​The first concert in Salisbury Cathedral’s 2022 Organ Festival series is set to launch on Saturday 30 April, all guns blazing, with a performance by celebrity organist, Thomas Trotter relayed on a new extra-large screen, showing all the action in the organ loft in high definition for those sitting in the nave.

Thomas, an internationally famous organist, was recently awarded The Queen's Medal for Music by Her Majesty The Queen on St Cecilia's Day 2020. He performs a dazzling programme of works by Bach, Duruflé, Gardner, Mozart, Volans, and the thrilling Introduction, Passacaglia and Fugue by Healey Willan, finished during the First World War when Willan was living in Canada, and considered to be one of the great early twentieth-century organ works.

Long overdue due to delays caused by the pandemic, Thomas Trotter’s concert is the first organ concert to be given in the Cathedral since 2018, four years ago. The festival was originally due to take place in 2020, following the organ’s extensive restoration in 2019, but in Spring 2020 the first lockdown came into force and all live music was cancelled.

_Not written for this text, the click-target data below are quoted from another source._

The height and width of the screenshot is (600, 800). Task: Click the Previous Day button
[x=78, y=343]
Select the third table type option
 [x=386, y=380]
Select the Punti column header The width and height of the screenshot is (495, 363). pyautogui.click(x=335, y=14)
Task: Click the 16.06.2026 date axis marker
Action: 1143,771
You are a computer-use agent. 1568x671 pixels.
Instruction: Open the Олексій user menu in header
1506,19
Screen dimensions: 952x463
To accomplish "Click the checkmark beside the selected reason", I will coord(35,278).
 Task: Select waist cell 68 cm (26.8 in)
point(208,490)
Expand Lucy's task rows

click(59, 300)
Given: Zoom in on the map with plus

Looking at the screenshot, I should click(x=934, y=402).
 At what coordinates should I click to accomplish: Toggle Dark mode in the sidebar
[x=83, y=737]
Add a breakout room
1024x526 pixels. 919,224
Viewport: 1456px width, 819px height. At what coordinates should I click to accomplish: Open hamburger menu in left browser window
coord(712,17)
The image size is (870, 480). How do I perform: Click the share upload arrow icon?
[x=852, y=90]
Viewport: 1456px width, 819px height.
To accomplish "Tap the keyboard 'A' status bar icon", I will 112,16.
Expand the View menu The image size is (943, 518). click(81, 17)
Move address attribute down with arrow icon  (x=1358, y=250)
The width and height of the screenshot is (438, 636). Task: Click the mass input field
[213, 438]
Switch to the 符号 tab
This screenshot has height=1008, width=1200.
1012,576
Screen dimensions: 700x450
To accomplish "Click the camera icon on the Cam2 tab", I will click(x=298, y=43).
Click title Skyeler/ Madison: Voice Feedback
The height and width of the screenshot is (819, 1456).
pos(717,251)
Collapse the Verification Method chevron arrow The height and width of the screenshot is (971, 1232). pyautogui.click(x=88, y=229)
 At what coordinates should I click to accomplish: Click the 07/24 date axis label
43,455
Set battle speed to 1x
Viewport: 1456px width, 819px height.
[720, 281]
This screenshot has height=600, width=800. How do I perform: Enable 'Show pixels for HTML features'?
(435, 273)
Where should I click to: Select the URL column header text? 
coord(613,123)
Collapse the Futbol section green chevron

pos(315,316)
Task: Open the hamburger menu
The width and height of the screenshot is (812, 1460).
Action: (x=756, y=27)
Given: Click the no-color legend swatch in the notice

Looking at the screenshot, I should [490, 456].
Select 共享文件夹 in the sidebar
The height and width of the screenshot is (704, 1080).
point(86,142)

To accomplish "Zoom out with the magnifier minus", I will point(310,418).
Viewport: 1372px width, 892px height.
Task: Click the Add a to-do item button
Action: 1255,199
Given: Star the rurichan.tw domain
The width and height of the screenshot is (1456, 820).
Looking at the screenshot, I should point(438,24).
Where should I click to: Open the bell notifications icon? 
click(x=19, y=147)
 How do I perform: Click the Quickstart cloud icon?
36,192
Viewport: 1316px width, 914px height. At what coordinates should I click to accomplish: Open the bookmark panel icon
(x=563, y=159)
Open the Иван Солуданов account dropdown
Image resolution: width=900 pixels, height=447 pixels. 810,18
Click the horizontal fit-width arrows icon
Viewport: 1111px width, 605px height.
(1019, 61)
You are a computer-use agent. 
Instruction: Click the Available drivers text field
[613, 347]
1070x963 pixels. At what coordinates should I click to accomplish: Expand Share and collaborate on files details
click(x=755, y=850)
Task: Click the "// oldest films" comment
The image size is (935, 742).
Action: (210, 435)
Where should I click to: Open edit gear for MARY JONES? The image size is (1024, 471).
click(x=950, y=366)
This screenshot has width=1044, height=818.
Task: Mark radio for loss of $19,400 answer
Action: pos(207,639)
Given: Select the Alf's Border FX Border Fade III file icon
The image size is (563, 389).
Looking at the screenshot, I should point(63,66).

Assistant Director of Music and concert organiser, John Challenger said: “I am extremely excited that, at long last and after such great delay, our wonderful organ is going to be heard in concert again. We could think of no better way to honour its return than by asking the most famous organist in the country, Thomas Trotter, to give the opening recital. Thomas is well known as one of the greatest organists of our time, and I cannot wait to see him put the Willis organ through its paces, and watch it on our new big screen.”

Thomas Trotter’s organ concert starts at 19.00. Tickets are on sale via the Cathedral website, prices from £10. Wheelchair user tickets include a free companion ticket.